Please tell us about the nature of your business?

We advise businesses and lenders at various points in the lifecycle of their business, usually around a significant event.  For example, when considering a growth opportunity or next step, a customer changing terms or a key employee leaving the business.  We give advice to the business owners, the advisors and also the lenders to ensure any exposure or risk is examined and planned for.

What are the biggest issues your clients are facing in the current climate?

We are seeing a lot more competition in the business lending space with competition defined by actual lending capacity as well as lending criteria.  Despite the increase in competition, finance is more difficult to obtain with significant tightening across the sector due to the Banking Royal Commission and stricter covenants attached to wholesale, retail and mezzanine lenders.

Rates are still high compared to that of personal lending (but this is to be expected as business risk has to be considered).  In fact, the current situation is similar to what we were experiencing pre and post GFC.

How has this changed in the last two years?

The Banking Royal Commission while primarily targeting wrongdoing in the consumer space, has had wide reaching impact across the sector with stricter lending practices resulting.

How do you see this changing in the next two years?

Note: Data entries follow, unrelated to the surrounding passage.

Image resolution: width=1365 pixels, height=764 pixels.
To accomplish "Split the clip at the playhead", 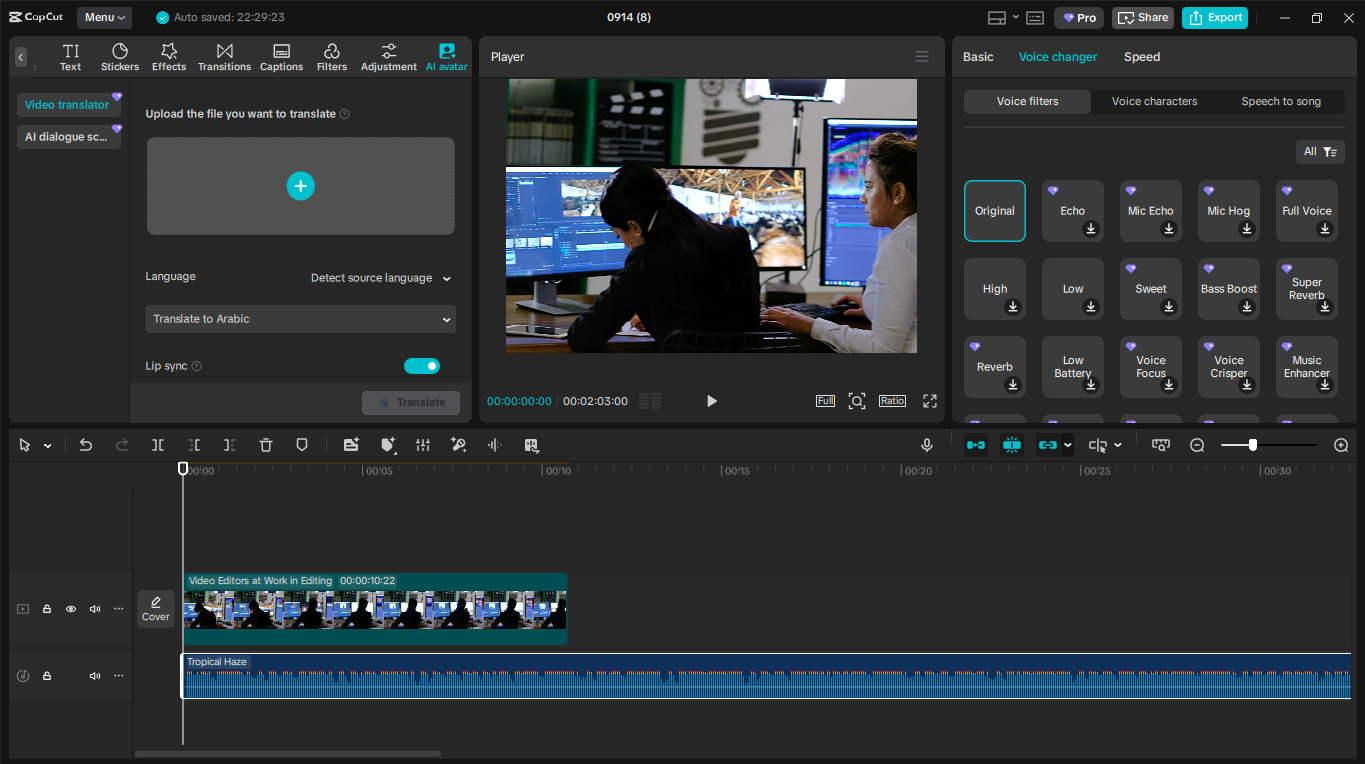I will [x=157, y=444].
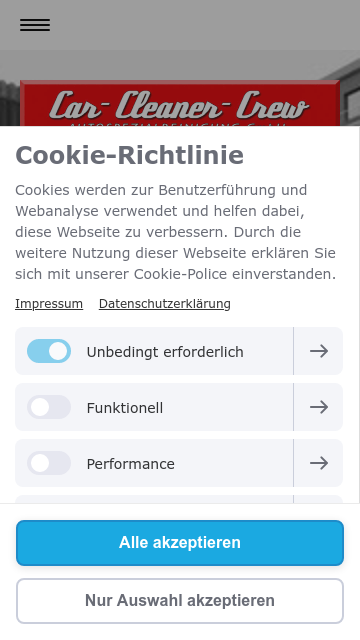Click the Unbedingt erforderlich label text
Viewport: 360px width, 640px height.
point(165,352)
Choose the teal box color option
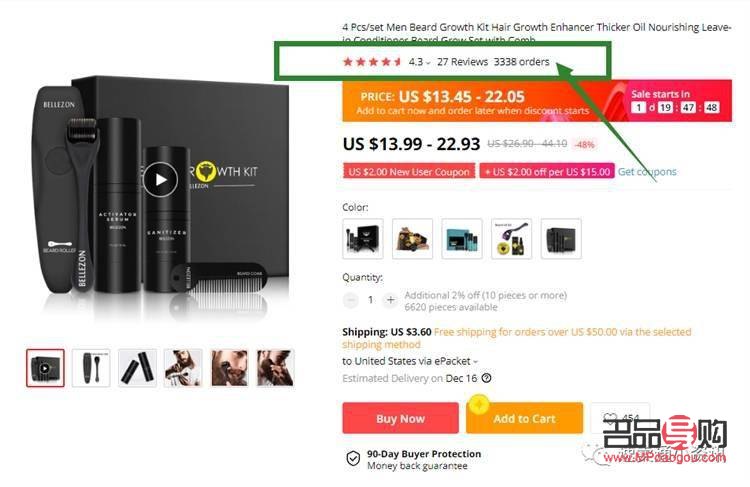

In the next two years I see first and second tier non-bank lenders experiencing significant growth both in capital capacity and market share.  I would expect them to take a chunk of the market from primary bank lenders.  I would anticipate (to begin with) the banks may be quite happy to let this happen as they are currently very risk averse however, after a year or two we may see them become more aggressive and claw back some of this higher risk segment.

What problems has Apricity solved for your clients?

Apricity has the ability to provide a platform for clients to borrow against their debtor book and not tie them up in fees and contracts.  This is a very positive model for clients who need to remain agile and have flexibility through business events like those I mentioned earlier.  Apricity has confidence in the book, as opposed to the collateral and the business has access to their own funds sooner without taking on debt.

What do you like most about Apricity?

Apricity believes in their model, they stay true to it and maintain its integrity.  For me integrity in any form of lending is of the utmost importance.

The other defining factor about Apricity is that they understand small business, medium business and the construct of the SME space as a whole.  The team and business leaders all have real experience running SME businesses themselves and understand the needs and motivations of their clients.